The Mika (Japanese ミカ, Korean 미카) type was made up of four distinct classes of steam tender locomotives of the Chosen Government Railway (Sentetsu) with 2-8-2 wheel arrangement. The "Mika" name came from the American naming system for steam locomotives, under which locomotives with 2-8-2 wheel arrangement were called "Mikado" in honour of the Emperor of Japan, as the first 2-8-2 locomotives in the world were built for Japan.

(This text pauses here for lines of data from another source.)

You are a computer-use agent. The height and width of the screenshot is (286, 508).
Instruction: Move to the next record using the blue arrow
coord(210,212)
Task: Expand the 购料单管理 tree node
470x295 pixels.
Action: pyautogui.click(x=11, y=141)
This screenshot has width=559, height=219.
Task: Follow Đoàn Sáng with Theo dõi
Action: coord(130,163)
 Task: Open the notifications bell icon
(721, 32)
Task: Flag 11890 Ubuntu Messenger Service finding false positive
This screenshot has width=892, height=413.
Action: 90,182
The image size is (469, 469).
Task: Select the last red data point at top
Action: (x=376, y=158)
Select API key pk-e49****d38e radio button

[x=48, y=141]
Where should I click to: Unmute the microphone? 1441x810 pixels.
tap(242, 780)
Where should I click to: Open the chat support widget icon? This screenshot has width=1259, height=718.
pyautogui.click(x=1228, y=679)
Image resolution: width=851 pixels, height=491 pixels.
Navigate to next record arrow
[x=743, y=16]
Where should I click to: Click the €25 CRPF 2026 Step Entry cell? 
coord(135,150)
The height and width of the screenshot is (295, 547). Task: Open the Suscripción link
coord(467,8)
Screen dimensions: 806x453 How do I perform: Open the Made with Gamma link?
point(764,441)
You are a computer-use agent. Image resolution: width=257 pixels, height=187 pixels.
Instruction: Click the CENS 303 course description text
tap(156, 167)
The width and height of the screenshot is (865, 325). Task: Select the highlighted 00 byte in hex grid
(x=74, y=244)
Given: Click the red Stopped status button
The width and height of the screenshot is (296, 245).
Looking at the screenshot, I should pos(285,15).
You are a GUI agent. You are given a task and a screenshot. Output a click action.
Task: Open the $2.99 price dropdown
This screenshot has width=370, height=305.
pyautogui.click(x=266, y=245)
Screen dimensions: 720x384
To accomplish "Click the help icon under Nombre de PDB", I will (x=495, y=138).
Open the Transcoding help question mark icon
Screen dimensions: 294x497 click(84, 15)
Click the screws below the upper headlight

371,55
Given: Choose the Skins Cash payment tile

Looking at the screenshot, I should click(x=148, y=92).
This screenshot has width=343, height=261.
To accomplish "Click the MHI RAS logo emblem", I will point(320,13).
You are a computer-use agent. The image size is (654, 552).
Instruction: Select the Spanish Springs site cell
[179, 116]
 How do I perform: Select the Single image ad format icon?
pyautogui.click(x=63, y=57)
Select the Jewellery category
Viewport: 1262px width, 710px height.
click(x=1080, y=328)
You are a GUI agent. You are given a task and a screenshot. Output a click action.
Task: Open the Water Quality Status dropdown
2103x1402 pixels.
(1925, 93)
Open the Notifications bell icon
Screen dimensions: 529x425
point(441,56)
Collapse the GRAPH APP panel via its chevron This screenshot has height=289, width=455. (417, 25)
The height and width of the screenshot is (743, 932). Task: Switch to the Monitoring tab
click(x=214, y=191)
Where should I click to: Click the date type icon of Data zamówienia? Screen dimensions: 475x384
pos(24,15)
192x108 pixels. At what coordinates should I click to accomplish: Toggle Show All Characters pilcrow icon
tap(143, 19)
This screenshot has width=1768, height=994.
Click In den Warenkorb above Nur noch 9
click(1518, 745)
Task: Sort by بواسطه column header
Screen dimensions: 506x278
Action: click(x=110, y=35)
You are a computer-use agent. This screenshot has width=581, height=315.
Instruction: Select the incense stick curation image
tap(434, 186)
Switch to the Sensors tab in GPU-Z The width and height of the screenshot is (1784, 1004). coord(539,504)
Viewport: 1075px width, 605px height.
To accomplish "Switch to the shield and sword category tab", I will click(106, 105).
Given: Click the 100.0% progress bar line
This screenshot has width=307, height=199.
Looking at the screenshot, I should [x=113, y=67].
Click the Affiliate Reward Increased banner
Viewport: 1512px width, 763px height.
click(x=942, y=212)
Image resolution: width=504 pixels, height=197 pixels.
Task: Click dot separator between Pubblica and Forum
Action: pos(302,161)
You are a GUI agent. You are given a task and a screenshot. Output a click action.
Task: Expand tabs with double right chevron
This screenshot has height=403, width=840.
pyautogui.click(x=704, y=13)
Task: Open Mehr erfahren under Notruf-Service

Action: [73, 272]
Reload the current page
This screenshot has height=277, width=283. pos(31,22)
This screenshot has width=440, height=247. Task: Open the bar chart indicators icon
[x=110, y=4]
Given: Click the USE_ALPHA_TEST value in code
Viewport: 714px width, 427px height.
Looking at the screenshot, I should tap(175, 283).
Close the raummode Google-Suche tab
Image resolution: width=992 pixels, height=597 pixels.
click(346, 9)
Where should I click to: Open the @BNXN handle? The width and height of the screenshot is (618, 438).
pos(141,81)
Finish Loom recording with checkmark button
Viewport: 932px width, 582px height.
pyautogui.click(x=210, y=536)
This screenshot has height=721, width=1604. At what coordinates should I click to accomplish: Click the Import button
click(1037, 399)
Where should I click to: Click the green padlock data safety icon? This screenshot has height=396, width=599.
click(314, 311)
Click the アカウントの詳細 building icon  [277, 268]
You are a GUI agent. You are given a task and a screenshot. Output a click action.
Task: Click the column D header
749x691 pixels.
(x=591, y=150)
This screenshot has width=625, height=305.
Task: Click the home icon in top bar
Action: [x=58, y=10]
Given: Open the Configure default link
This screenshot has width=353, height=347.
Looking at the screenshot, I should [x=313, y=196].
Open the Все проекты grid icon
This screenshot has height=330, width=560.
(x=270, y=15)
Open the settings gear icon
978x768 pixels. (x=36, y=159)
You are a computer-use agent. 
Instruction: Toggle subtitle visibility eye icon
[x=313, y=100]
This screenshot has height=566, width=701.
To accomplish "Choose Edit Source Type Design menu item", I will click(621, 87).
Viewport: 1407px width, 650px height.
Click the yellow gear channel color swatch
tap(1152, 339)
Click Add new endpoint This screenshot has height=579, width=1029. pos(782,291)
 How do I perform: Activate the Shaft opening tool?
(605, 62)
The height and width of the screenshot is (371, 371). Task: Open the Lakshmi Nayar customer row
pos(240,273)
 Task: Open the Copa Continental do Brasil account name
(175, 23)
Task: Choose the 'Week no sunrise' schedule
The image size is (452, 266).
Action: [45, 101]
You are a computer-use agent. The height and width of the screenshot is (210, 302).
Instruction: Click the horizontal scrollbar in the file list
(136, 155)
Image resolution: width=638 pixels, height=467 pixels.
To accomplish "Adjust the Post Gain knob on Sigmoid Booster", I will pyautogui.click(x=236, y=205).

There were four classes of the Mika type built for Sentetsu:

- Mikai
- Mikani
- Mikasa
- Mikashi

Of these, the Mikasa class was by far the most numerous. The Mikasa class was also used by the privately owned West Chosen Central Railway in Korea, and some were also exported to the Central China Railway, which after the war were used by the China Railway. Following the partition of Korea, these locomotives were all divided between the Korean National Railroad in the South and the Korean State Railway in the North;

In addition to the four classes built for Sentetsu, Sentetsu also operated around 54 Mantetsu Mikai-class locomotives taken on loan from the South Manchuria Railway (Mantetsu) and the Manchukuo National Railway

Of all Mika classes in Korea, including the 54 on loan to Sentetsu from Mantetsu and 13 owned by private railways, 131 went to the KNR and 292 to the Korean State Railway. Note that this number does not include the 14 Mantetsu Mikai and 8 Mikaro-class locomotives that were assigned to Mantetsu's Rajin depot in 1945 and were subsequently taken over by the Korean State Railway.

Despite the DPRK government's extensive anti-Japanese propaganda, the railway nevertheless continues to use the "Mika" name officially for these locomotives even though it refers to the Japanese emperor.